The aim of our Identities article, ‘Elective affinities between racism and immigrant integration policies: a dialogue between two studies carried out across the European Union and Spain’, is to deconstruct such optimistic rhetoric, showing that racism and integration are closely embedded, and thus questioning the transformative potential of integration policies. With this aim, we have put into dialogue our PhD research pieces (one is complete, the other is being finalised), which respectively focus on the ‘soft law’ European Union framework for the integration of third-country nationals and Spanish/Andalusian immigrant integration policies.

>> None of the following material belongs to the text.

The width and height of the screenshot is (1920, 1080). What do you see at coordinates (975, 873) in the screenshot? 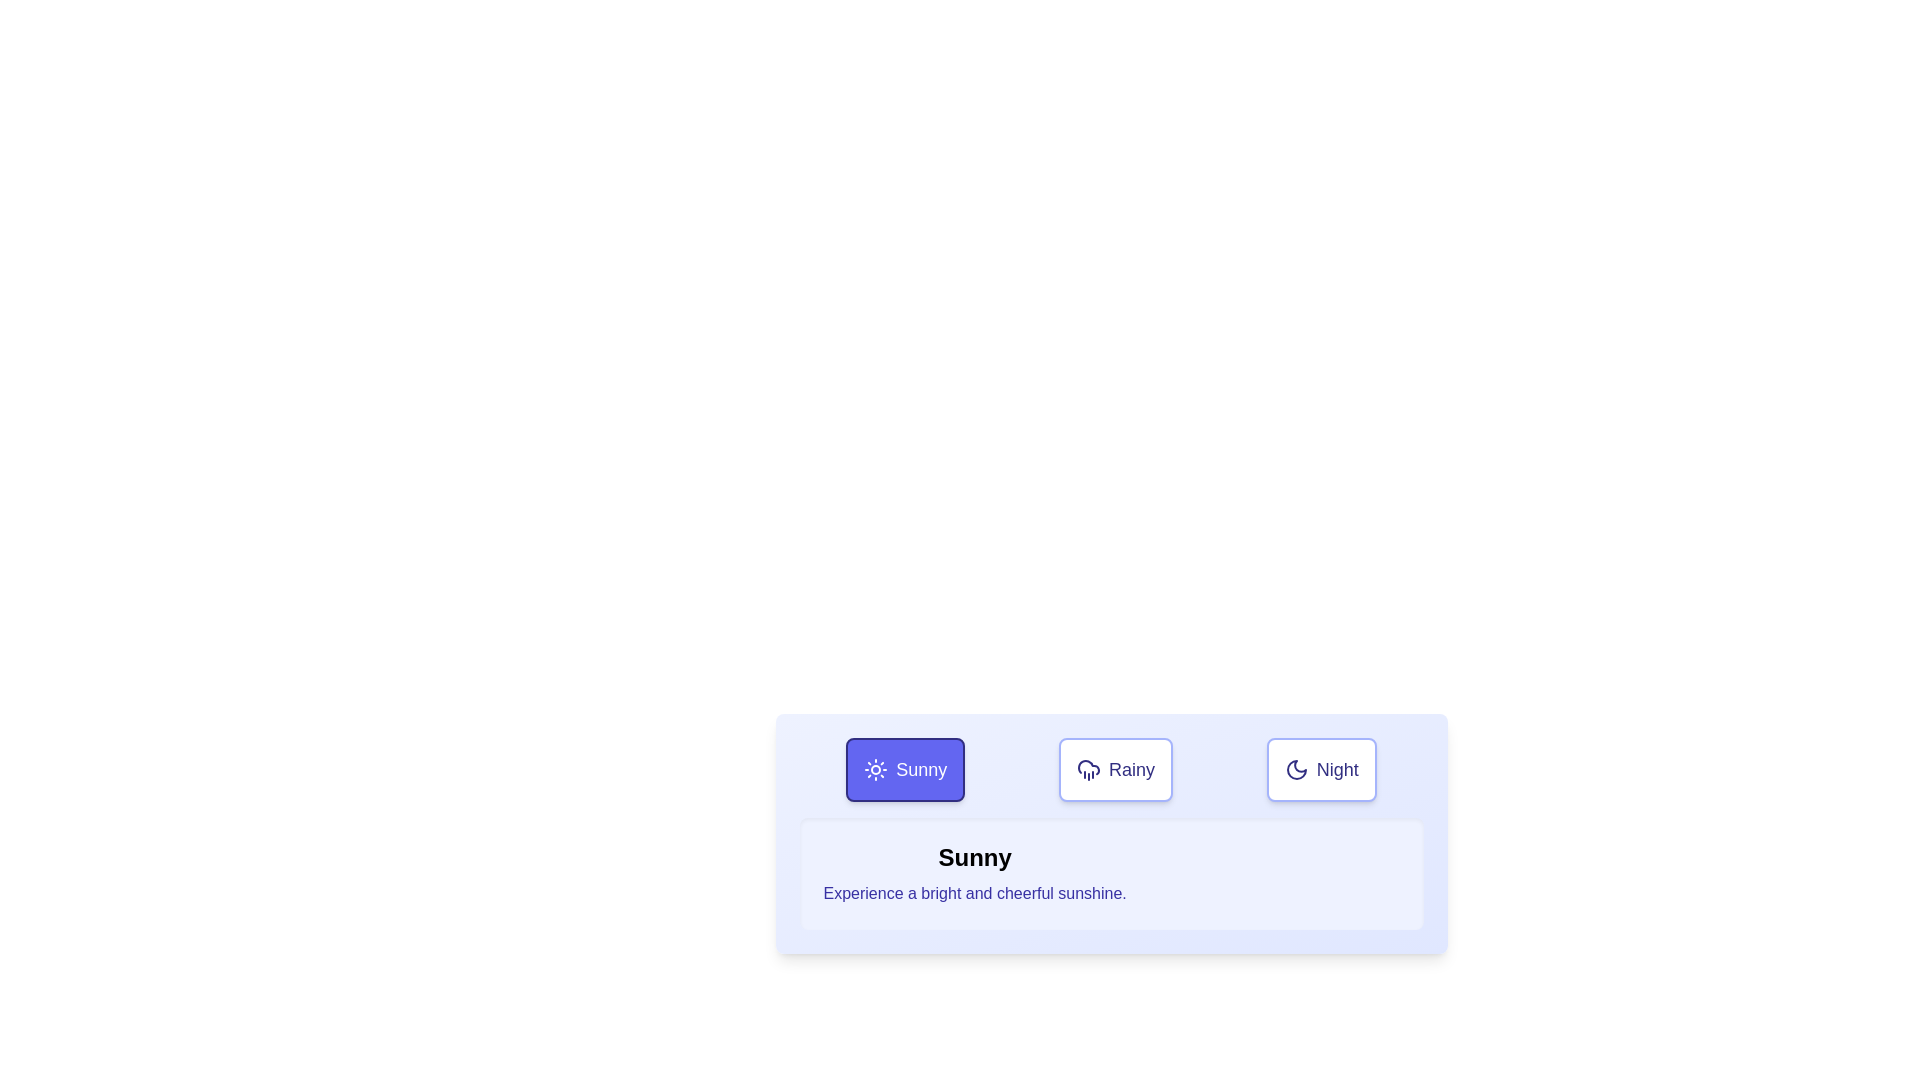
I see `description text 'Experience a bright and cheerful sunshine.' located under the bold title 'Sunny' in a light indigo rounded box` at bounding box center [975, 873].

First, we introduce the Spanish context and justify the reasons for choosing it. Then, we theoretically discuss racism, emphasising those contributions that have framed it not simply as a matter of stereotypes and prejudices, but rather as a matter of power – underlying its institutional, structural and governmental dimensions. Likewise, we understand race not as a fallacious biological reality, but as an apparatus for the (re)production of civilisational differentiations between ‘Europeanness’ and ‘non-Europeanness’ (Sayyid 2017).

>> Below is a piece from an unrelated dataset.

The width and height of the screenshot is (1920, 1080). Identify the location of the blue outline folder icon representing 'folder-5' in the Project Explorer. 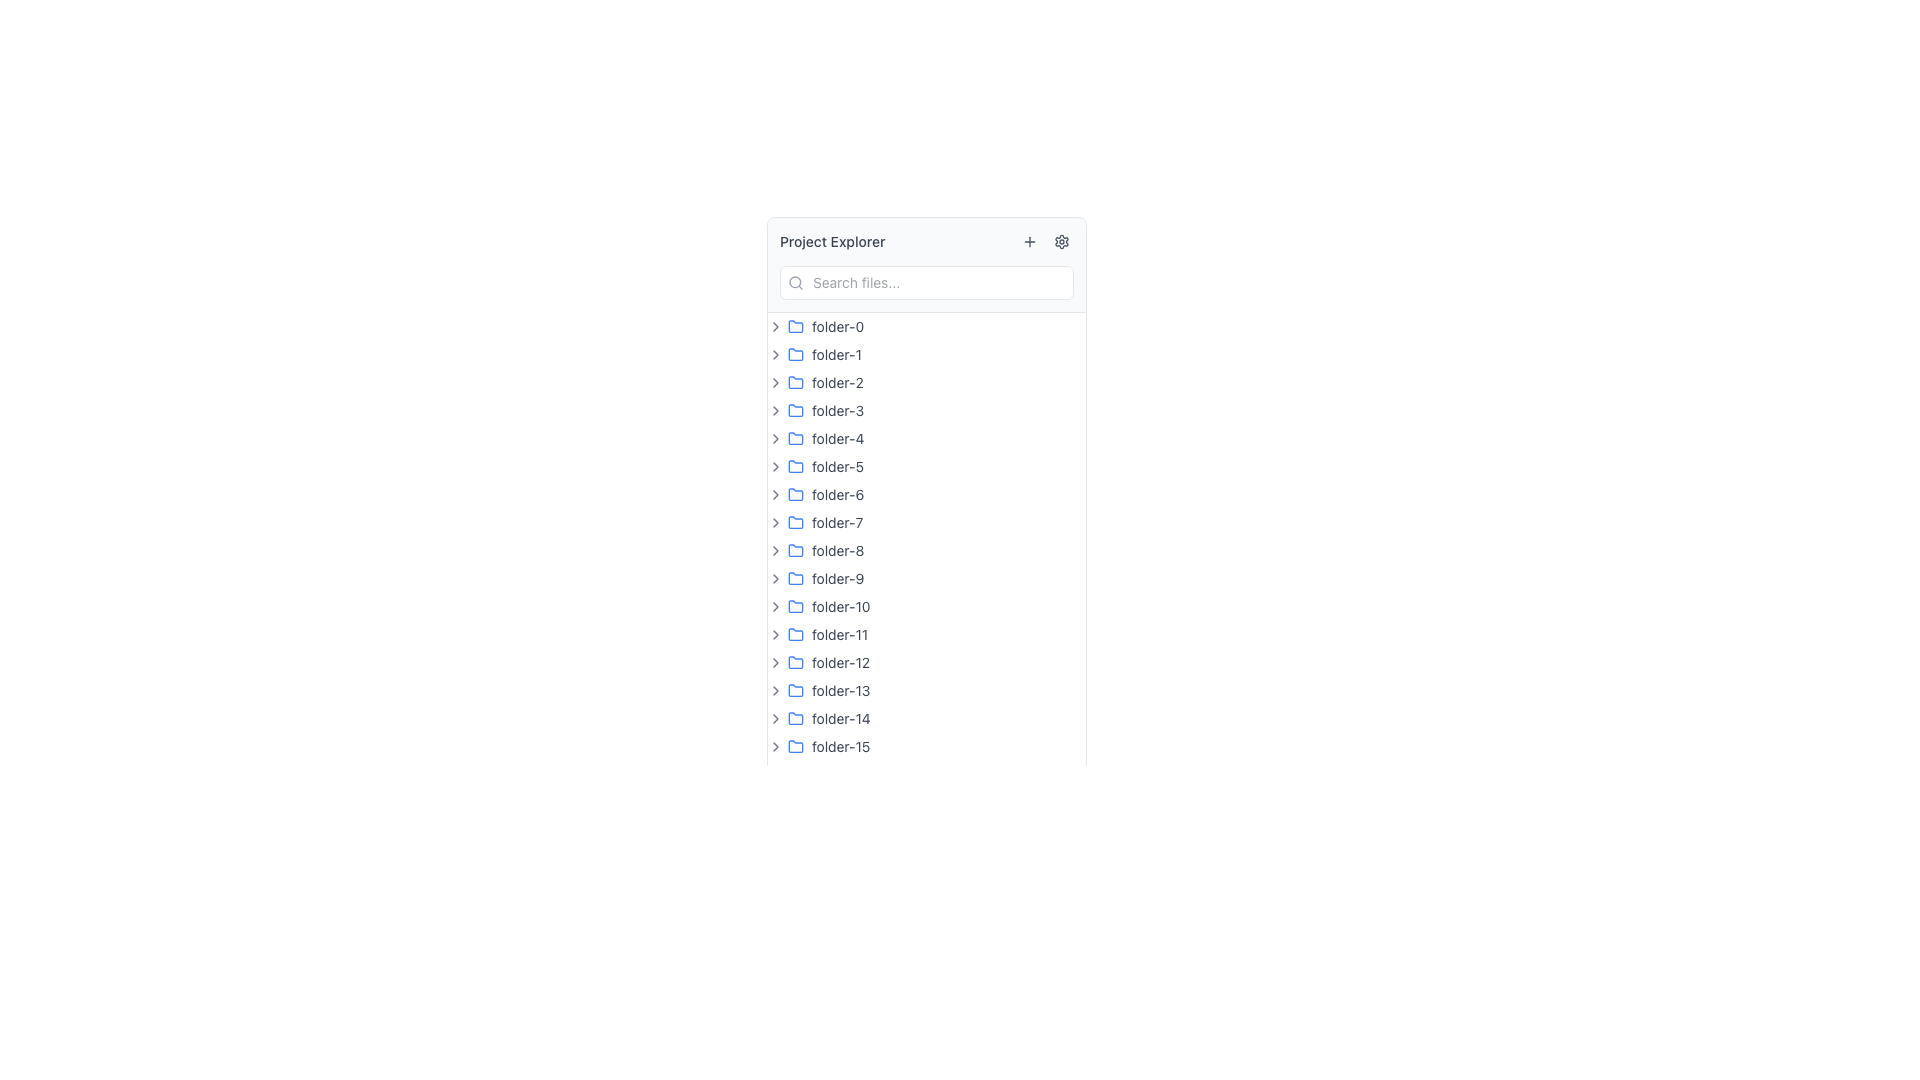
(795, 466).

Next, we sketch the trajectory of integration between academia and public policies. While on the one hand, we acknowledge that European countries have been affected by diverse historical processes, on the other, we also question the centrality of ‘national integration models’ and stress that, regardless of the specific approaches, the ‘target groups’ and the particular provisions adopted in each country, a consistent problematisation underlies the idea of integration in itself: the construction of migrant (racialised) people as a problem, an unwanted presence which needs to be dealt with through specific forms of knowledge(s) and interventions.
Based on our fieldwork material (interviews with actors involved in policymaking and practitioners, observations of events, documentary analysis), we point to specific connections between the apparatuses for the ‘multi-level governance’ of integration and the functioning logics of racism. Although these connections have been observed at the intersection between the European and the Spanish integration frameworks, they may affect other contexts too:
1. Migrant racialised people are constructed as suspicious ‘objects’ of governmental intervention: although many provisions formally state that integration is a two-way process, the specific practices through which it is translated to a practical level frequently pave the way to unilateral, assimilationists dynamics (see Lentin 2011);
2. Within the integrationist paradigm, racism is considered as an individual pathology rooted in lack of knowledge, fears, stereotypes; the very word ‘racism’ is often replaced by more nuanced expressions such as ‘discrimination’, ‘prejudice’ or ‘intolerance’; finally, institutionalised forms of racism are denied or even invisibilised (see Maeso 2015);
3. The discourse on the respect for European/national values – which is central to the integration rhetoric – encloses a form of epistemic racism, problematising certain ‘values’ and ‘cultures’ more than others. This is true both when public administrations adopt a ‘culturalist’/’essentialist’ notion of integration and when they understand it as an apparently more ‘neutral’ concept – adopting a ‘civic’/’political’ approach based on allegedly universal notions such as ‘democracy’ or ‘human rights’.
In sum, in this specific context, integration is more frequently a part of the problem rather than a solution for racism.
Lentin, A. 2011. Imagining the West, perceiving race: Social sciences and political imagination. In The Politics of Imagination, edited by C. Bottici & B. Challand, 109-123. London: Birkbeck Law Press.
Maeso, S. 2015. ‘Civilising’ the Roma? The depoliticisation of (anti)racism within the politics of integration. Identities: Global Studies in Culture and Power 22(1): 53–70.
Sayyid, S. 2017. Post-racial paradoxes: rethinking European racism and antiracism. Patterns of Prejudice 51(1): 9–25.